Wu Xie felt sick. He knew that this was good medicine, meant only for Xiaoge's benefice and general well-being, but it hurt to see. 

"Just gonna clean you up a bit now, might sting, won't last, all good! Thank you for your cooperation sir," concluded the nurse. 

Unconsciously, Wu Xie had dug his fingernails into Pangzi's arms, but his grip relaxed as the gentle voice soothed them all. He was glad, so very, very glad that this kind man was the one assigned to Xiaoge, and that he had the harpy. He could have done without her, of course, but he'd rather Xiaoge had this guy. 

"Were you with him?" the nurse asked when he straightened up. 

"Uh?" 

"You don't look too good either, sir, no offence." 

"Ah, yes." 

"Kinda look like you both got dragged through a hedge backwards." 
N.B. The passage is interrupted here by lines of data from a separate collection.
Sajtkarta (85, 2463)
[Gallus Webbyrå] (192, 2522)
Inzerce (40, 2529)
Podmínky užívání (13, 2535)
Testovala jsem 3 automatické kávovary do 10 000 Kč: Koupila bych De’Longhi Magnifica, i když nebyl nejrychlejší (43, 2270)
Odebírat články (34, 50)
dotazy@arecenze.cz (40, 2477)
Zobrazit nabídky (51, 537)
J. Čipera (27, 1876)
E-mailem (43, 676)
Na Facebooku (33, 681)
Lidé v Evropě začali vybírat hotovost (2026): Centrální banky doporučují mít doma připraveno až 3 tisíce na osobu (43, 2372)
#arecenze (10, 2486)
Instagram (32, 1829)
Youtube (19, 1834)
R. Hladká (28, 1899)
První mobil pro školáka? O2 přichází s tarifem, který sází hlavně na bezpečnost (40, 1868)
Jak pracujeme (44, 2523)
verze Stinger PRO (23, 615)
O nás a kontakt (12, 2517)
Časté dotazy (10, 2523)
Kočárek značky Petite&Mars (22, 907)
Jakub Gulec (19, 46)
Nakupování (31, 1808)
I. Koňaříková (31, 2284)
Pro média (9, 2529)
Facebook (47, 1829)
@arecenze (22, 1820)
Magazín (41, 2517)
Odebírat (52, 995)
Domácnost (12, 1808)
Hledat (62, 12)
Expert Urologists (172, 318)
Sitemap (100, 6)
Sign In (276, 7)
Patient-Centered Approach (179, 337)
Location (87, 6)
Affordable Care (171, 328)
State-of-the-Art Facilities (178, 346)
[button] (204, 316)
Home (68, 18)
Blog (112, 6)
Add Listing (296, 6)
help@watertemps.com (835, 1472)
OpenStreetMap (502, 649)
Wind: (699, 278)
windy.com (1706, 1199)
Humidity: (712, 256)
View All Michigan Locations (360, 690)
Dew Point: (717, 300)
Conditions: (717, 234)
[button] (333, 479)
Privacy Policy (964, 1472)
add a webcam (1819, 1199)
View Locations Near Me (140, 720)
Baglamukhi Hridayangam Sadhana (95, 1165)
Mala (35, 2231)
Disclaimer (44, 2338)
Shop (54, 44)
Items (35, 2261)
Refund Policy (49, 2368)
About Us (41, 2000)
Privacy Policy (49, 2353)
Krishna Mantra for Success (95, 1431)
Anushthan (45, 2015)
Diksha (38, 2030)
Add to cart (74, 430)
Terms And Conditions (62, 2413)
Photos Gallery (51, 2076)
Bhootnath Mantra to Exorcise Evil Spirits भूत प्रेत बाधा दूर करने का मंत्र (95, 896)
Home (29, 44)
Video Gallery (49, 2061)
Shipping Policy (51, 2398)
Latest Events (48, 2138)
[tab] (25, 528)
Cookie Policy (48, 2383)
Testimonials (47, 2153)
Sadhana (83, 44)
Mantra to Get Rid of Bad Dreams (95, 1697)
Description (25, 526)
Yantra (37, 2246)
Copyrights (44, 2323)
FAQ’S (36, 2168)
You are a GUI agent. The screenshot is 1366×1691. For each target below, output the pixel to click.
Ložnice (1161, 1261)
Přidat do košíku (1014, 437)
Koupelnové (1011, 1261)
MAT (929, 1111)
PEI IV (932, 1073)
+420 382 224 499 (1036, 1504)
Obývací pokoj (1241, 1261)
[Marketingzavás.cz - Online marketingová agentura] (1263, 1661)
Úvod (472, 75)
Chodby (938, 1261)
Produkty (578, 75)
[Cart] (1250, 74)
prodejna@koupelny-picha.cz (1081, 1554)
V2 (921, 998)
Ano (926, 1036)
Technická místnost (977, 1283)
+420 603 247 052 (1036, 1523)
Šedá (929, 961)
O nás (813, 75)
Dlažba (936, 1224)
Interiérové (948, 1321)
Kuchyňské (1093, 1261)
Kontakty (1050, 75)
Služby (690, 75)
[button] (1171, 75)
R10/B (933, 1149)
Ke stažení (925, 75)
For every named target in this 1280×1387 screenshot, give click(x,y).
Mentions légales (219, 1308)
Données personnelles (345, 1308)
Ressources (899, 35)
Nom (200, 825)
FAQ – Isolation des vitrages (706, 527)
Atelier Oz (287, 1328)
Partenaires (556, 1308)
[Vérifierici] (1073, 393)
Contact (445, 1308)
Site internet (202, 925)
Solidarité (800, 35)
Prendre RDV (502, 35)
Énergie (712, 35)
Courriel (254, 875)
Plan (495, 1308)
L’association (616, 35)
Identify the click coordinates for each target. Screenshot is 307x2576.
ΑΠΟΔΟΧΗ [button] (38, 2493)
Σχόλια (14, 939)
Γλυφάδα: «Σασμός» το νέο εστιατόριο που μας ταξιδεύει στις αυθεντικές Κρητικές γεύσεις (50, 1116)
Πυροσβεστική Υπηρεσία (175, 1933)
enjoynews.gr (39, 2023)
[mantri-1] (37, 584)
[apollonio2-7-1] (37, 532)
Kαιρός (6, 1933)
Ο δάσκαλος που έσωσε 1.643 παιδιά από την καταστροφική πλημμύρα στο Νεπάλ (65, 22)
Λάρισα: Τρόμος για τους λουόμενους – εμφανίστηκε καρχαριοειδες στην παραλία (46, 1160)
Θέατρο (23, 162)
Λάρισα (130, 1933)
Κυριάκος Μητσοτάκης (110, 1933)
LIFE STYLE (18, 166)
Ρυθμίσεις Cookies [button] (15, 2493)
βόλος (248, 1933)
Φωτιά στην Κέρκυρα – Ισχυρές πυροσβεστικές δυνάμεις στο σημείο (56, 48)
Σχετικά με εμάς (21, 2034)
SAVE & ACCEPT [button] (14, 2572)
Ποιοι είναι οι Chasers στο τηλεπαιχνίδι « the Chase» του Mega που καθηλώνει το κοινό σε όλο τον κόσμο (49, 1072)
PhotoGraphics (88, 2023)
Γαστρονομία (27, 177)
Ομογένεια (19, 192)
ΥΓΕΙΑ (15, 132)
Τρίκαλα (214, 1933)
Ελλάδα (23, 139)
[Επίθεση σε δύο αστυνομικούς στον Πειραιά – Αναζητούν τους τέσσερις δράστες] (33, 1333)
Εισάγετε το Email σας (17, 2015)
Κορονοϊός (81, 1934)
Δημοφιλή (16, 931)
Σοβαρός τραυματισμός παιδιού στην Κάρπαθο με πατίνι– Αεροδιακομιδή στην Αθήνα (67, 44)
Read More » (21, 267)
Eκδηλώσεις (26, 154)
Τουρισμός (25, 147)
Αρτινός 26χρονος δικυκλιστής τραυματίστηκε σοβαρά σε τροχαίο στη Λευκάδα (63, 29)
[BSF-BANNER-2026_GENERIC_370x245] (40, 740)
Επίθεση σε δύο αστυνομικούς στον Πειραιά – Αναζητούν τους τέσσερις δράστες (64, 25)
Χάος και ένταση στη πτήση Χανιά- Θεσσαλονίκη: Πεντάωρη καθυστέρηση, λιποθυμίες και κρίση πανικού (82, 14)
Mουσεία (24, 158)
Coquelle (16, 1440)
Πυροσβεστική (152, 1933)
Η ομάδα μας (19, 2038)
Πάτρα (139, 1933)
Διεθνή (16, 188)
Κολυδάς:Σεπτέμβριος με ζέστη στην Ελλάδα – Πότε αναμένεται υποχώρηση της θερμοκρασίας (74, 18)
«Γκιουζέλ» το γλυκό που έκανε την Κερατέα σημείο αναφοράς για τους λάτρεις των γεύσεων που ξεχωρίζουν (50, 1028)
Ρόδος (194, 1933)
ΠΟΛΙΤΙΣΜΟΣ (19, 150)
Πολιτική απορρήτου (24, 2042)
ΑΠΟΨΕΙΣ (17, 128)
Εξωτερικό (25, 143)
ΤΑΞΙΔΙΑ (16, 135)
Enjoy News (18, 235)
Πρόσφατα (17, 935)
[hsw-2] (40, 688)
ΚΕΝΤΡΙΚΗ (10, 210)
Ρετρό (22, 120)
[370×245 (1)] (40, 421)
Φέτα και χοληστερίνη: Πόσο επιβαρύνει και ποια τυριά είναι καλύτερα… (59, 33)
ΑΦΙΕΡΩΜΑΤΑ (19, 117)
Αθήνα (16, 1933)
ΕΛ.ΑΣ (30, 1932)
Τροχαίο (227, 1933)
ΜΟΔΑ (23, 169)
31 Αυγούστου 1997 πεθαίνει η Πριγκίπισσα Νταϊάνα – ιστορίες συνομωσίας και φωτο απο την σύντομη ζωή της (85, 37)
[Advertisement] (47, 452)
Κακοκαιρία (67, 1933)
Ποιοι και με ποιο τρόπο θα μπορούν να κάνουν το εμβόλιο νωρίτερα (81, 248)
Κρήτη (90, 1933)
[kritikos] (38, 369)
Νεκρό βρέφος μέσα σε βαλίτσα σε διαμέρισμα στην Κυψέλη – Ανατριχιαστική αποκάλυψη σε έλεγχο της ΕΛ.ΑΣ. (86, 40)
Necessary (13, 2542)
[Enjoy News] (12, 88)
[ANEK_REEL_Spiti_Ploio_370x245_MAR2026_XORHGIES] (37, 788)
"Yes, that's the general idea." 

"Your guy even had a broken ankle when he got there, but didn't respond to pain stimuli. We only saw it when we x-rayed him from head to toe. Broken toes as well, come to think of it, at least two. Better keep this one away from the mountains, right?" he laughed.

Wu Xie blinked in stunned silence, unable to formulate a response. How could he begin to explain what kind of person Xiaoge was? That yes, he would very much like to keep Xiaoge away from moutains, or at least from one mountain in particular for the rest of their hopefully long lives, but also that Xiaoge was … well, sort of extraordinary. That he was both the strangest and the best of men. That he was the kind of person who would run on apparently multiple fractures with a crazy head wound just to protect him. That Xiaoge was… 

Words failed Wu Xie and open and closed his mouth in turn, gaping at the nurse like a fish out of water. 

"We'll do that, yeah," interjected Pangzi, pulling the wheelchair back a little way. "You done, Tianzhen, or do you want a moment?" 

Something big and heavy was lodged in Wu Xie's throat, blocking the words and most of the air. He gasped a few times, before shaking his head. He couldn't talk to Xiaoge now, not the way that he wanted to, couldn't stick by his side without interfering. The harpy had been right, annoying as it was to admit it. 

In the ride down Pangzi patted his shoulder, keeping a solemn silence. They let themselves be berated by the nurse when they finally reappeared in Wu Xie's room, only protesting when she threatened to ban Pangzi from the hospital. Wu Xie and all relative appendages were returned to the bed, scolded one last time for good measure, and then left to sleep.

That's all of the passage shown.